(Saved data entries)
━━━━━━━━━━━━━━━━━━━━

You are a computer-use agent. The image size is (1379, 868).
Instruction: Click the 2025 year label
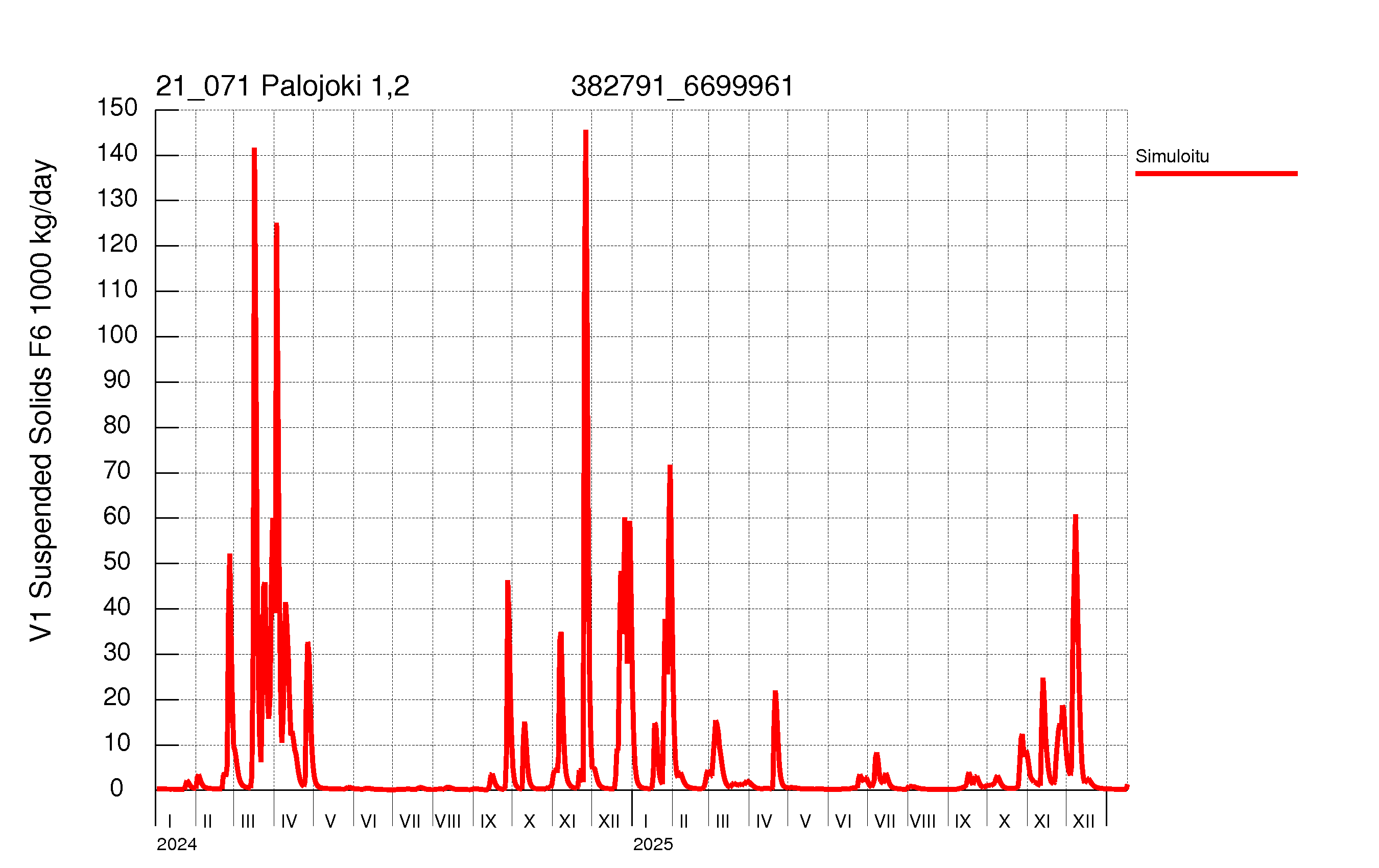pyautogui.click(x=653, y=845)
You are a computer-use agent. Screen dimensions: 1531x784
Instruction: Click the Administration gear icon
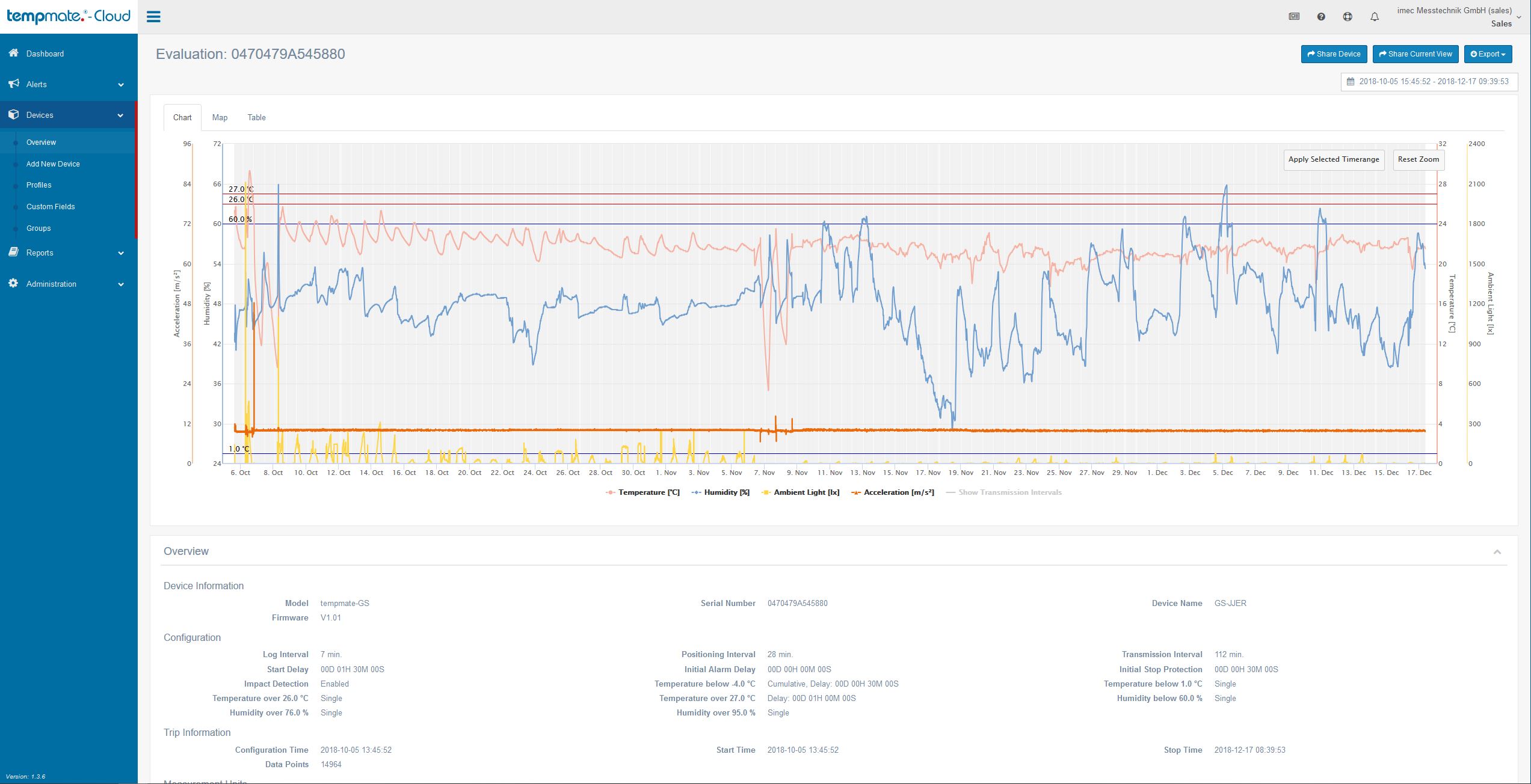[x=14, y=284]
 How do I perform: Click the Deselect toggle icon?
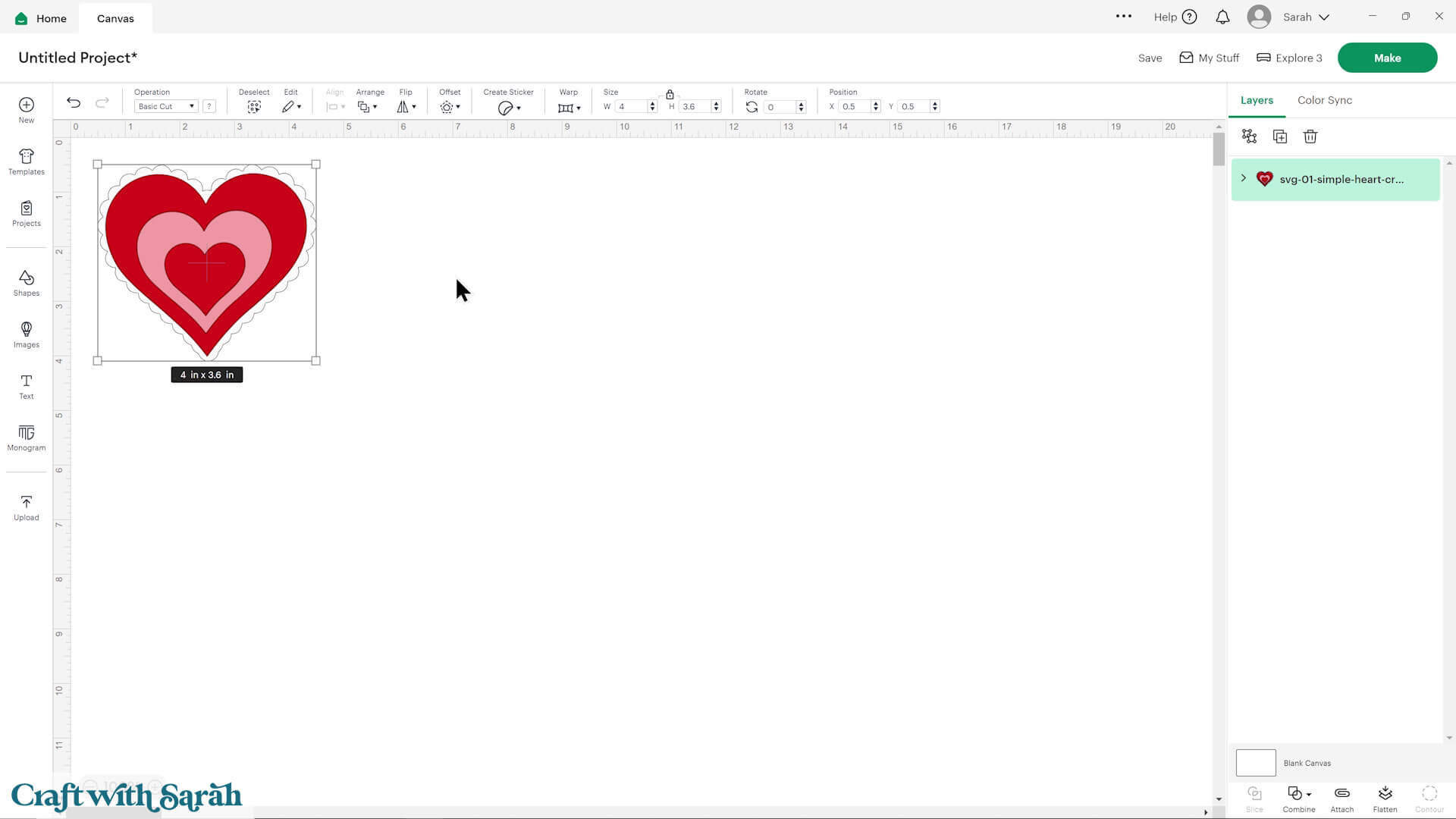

━━━━━━━━━━━━━━━━━━━━

- _GOAL OF THE EXERCISE_
Copy out all the data exactly. The images should not appear in the copy.

- _SOLUTION FOR THIS TASK_
You are a computer-use agent. The image size is (1379, 868).
Instruction: Click the 2025 year label
pyautogui.click(x=653, y=845)
You are a computer-use agent. Screen dimensions: 1531x784
Instruction: Click the Administration gear icon
[x=14, y=284]
 How do I perform: Click the Deselect toggle icon?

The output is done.